Ou vont les baffes qui se perdent

Le Comité des droits de l’enfant, organe de contrôle de la Convention des Nations Unies relative aux droits de l’enfant, a souligné que les droits de l’homme exigent l’élimination de tout châtiment corporel, même léger, et de tout autre châtiment cruel et dégradant, impliquant  l’usage ou la force physique et visant à infliger un certain degré de douleur ou de désagrément, aussi léger soit-il.

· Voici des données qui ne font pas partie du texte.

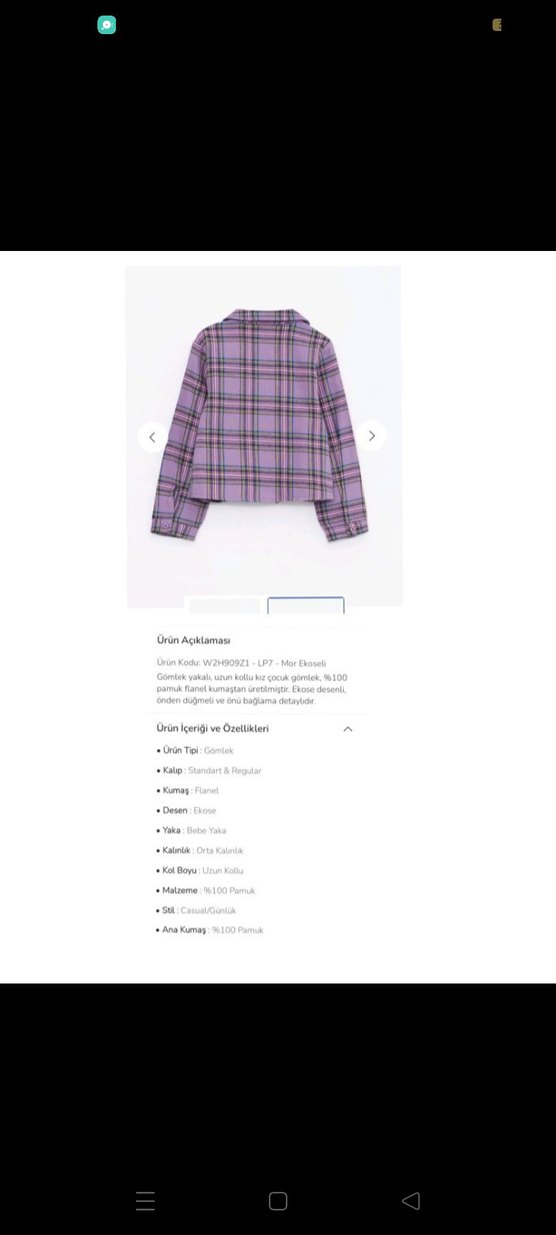556x1235 pixels.
Task: Tap the Kalıp: Standart & Regular entry
Action: click(209, 771)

La plupart de ces châtiments donnent lieu à l’administration d’un coup (“tape”, “gifle”, “fessée”) à un enfant, avec la main ou à l’aide d’un instrument – fouet, baguette, ceinture, chaussure, cuillère de bois… donner un coup de pied, secouer et projeter un enfant, le griffer, le pincer, le mordre, lui tirer les cheveux, lui tirer les oreilles ou encore à forcer un enfant à demeurer dans une position inconfortable, à lui infliger une brûlure, à l’ébouillanter ou à le forcer à ingérer quelque chose (par exemple, laver la bouche d’un enfant avec du savon ou l’obliger à avaler des épices piquantes)…

 

Parents et éducateurs, en chemin vers de nouveaux savoirs-être !

 

Nous , à l’ANPASE, on se demande « où vont les baffes qui se perdent » car il ne suffit pas de décréter les choses pour que « spontanément » apparaissent d’autres modes éducatifs.